To: Reginald Middleton who wrote (61)10/30/1997 8:19:00 PM
From: Andrew  Read Replies (1) | Respond to of 253
 
Reginald, thanks for the Value Line info...I'll check it out.

However, I must vigorously disagree with your dim view of stock buybacks. If they have cash above and beyond all well-planned capital investments required for optimum growth in their existing business, it is entirely appropriate to use existing cash to increase shareholder value in other ways. They could make aquistions, pay higher dividends or buyback shares. I think buying back shares points out to the astute investor that the company views its stock as undervalued relative to expected future growth. At the same time it accelerates per share growth by concentrating (vs. diluting) it ownership. This is a more tax-efficient method of rewarding long-term shareholders than dividends. Buying back expensive stock, of course, does not have these benefits.

Your thesis assumes that either a) no company has free cash flow at all, or b) the only productive use of free cash flow is through aquisitions. Sensibly-priced aquistions large enough to consume the free cash flow of IBM are not exactly growing on trees. And if one can be found, they are often difficult to manage cost effectively. Conglomeration is not the only answer!

I will read sometime this week that thread you started where you probably provide analysis supporting your thesis.

Regards,

Andrew



To: Reginald Middleton who wrote (61)10/30/1997 8:53:00 PM
From: Bill Morel  Read Replies (1) | Respond to of 253
 
<Unless a stock buy back action is aimed at fuding a compensation plan, it should be considered a stern warning about MGMT's outlook for future growth. The stock buy back tells the astute investor that mgmt. cannot find an internal/external investment that is forecasted to yield anything higher than its own cost of capital. This is a BIG negative.>

So would you say that MSFT's use of $3B to buy back stock as part of its compensation plan (counteracting options) is a good use ? It seems that virtually all MSFT net income ($3.5B) was used to buy back options.



To: Reginald Middleton who wrote (61)11/2/1997 6:08:00 PM
From: Pancho Villa  Read Replies (2) | Respond to of 253
 
re:>>Unless a stock buy back action is aimed at fuding a compensation plan, it should be considered a stern warning about MGMT's outlook for future growth. <<

Reginald, I like your posts and you are again right on this one. However, I would like to point out two things:

1. Since the earth is finite all companies will eventually reach growth limits. I see nothing wrong with a company eventually reaching limitations on profitable growth as long as slower growth is reflected in the valuation (as should be the case in an efficient market: i.e., about 90% of the ocasions. We, active investors, try to uncover the 10% inefficiently priced stocks). So if there is is free cash flow the best option is probably to buy back stock as argued in 2.

2. Assuming getting rid of some cash is the proper thing to do; as a shareholder, I prefer stock buy backs to dividends due to tax considerations (the buy back reduces the number of slices in the pie, thus increasing the share price. Then, I can always turn around and sell long term shares only paying a capital gains tax).

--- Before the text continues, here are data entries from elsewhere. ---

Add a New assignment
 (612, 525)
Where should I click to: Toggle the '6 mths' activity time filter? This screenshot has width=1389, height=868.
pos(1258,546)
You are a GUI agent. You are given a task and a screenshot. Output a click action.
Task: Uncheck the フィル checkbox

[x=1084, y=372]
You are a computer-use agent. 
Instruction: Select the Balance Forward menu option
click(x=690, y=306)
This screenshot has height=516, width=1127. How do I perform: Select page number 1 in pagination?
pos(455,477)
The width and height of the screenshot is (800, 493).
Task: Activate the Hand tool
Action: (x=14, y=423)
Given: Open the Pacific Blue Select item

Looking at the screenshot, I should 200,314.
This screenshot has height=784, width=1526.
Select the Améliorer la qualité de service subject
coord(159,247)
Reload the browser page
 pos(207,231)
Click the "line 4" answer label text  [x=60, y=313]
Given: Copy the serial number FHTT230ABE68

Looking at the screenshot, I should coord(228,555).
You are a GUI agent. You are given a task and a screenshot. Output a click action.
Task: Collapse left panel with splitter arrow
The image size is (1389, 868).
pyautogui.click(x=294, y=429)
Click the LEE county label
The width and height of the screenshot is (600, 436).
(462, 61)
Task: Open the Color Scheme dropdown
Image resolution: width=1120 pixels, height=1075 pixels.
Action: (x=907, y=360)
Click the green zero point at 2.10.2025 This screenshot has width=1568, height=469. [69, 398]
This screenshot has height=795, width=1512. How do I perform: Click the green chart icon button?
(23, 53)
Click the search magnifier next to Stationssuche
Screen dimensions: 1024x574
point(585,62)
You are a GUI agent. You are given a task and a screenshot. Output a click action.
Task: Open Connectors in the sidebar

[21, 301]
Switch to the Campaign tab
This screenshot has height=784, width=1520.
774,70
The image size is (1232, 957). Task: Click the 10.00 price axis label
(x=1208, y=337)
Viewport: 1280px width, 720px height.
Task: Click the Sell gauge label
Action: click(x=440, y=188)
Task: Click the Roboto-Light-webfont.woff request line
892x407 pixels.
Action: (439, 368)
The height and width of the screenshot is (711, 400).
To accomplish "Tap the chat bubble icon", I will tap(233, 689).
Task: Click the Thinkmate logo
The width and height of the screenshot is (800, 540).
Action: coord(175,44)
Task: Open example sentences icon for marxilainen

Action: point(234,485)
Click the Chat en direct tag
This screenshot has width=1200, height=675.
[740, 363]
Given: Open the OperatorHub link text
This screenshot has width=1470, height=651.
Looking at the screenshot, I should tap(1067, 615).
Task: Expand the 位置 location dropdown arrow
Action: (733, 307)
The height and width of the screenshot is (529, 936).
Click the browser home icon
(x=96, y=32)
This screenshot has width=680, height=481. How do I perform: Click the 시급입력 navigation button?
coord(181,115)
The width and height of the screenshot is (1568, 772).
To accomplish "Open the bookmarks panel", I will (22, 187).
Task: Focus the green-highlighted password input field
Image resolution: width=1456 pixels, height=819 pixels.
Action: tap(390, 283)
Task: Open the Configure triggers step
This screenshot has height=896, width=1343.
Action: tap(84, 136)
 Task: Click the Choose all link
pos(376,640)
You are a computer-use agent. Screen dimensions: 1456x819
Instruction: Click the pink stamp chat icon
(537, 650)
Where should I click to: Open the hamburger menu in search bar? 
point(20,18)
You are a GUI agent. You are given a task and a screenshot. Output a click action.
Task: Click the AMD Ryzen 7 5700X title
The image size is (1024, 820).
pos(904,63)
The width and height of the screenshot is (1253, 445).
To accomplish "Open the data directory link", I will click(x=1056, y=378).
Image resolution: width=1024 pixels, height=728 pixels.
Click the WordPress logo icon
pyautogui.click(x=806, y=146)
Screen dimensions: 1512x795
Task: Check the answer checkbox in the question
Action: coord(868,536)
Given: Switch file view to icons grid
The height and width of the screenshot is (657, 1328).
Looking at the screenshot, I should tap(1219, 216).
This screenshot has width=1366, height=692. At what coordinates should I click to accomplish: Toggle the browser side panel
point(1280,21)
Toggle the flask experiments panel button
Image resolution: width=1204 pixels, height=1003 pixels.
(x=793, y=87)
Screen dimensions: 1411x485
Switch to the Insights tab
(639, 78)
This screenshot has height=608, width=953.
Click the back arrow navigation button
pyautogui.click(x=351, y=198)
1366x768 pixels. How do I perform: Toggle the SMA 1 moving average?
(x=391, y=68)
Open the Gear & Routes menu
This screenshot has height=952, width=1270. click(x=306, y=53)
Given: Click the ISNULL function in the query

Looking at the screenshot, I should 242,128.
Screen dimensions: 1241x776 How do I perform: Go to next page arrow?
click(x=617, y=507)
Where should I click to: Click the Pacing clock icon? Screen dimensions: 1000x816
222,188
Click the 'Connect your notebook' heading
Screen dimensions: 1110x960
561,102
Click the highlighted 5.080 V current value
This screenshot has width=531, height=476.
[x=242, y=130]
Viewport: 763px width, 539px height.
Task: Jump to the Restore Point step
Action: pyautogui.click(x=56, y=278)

A stock buy back is preferable to the company keeping funds not needed "parked" in cash, or even worst investing it in projects with negative NPV. This been said, what is indeed odd is how often one sees companies buying back stock and then turning around and incurring the fixed expense associated with either borrowing or issuing stock. I guess some nice managers like to pay for the Hermes ties investment bankers wear using stock holders funds. I hate it!

Pancho

PS: to all you FCF guys in this group, I want to thank you for all the wonderful insights. Just one piece of advice, most investors are weak in the accounting (financial statements) and valuation side. This is not the case with you. My advice to you is to concentrate a little more on the fundamentals (e.g., the growth of the networking induestry we know should be in the order of 30%/year), studying the competition, anticipating growth trends is possibly as important or even more important than studying numbers that reflect mainly past performance.